◆ **TASK REQUIREMENTS**: Count the lines in the records below that contain the word "should", matching case exactly, and give only the number.

==== SUPPLIED ENTRIES ====

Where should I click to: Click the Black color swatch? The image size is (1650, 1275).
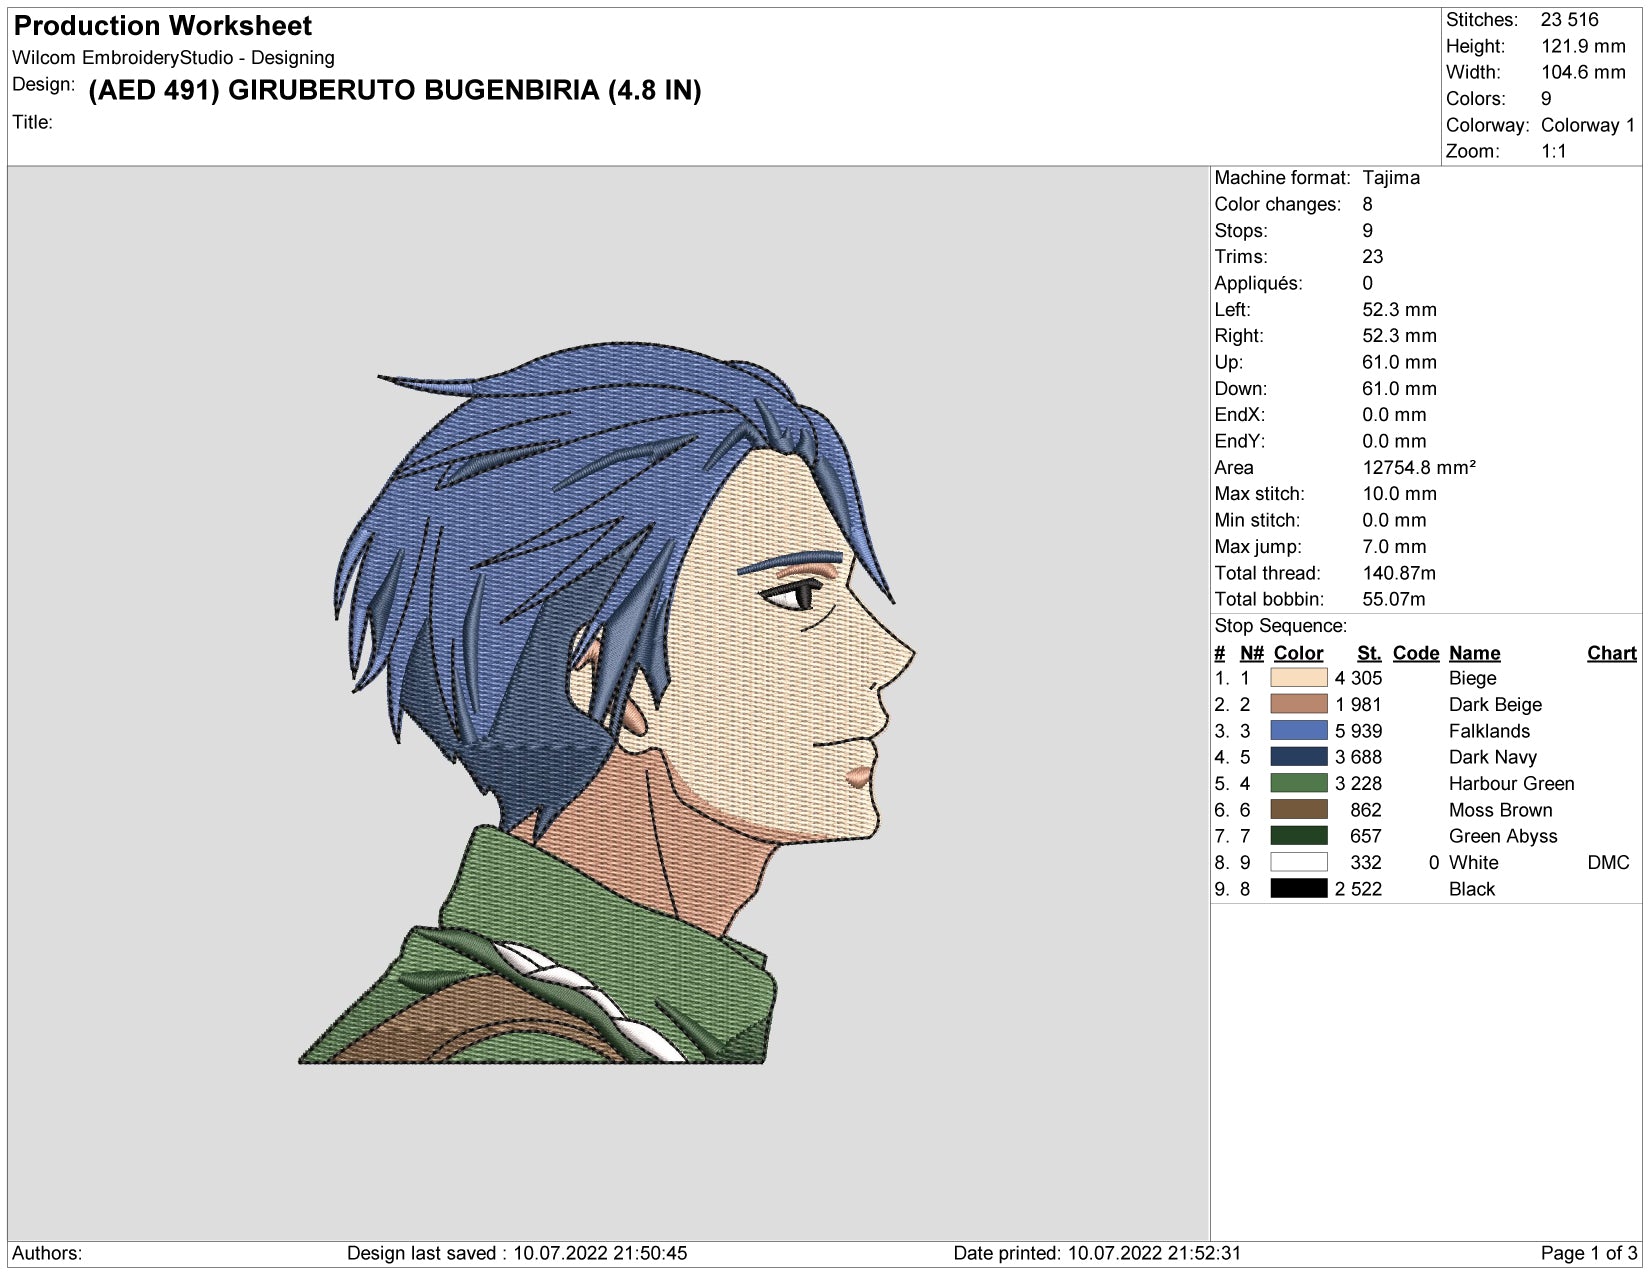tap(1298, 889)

====
==== SUPPLIED ENTRIES ====

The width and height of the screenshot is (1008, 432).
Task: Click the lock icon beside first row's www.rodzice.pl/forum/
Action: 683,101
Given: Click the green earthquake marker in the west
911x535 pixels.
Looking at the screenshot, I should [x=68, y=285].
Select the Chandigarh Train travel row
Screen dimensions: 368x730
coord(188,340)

====

◆ **TASK SOLUTION**: 2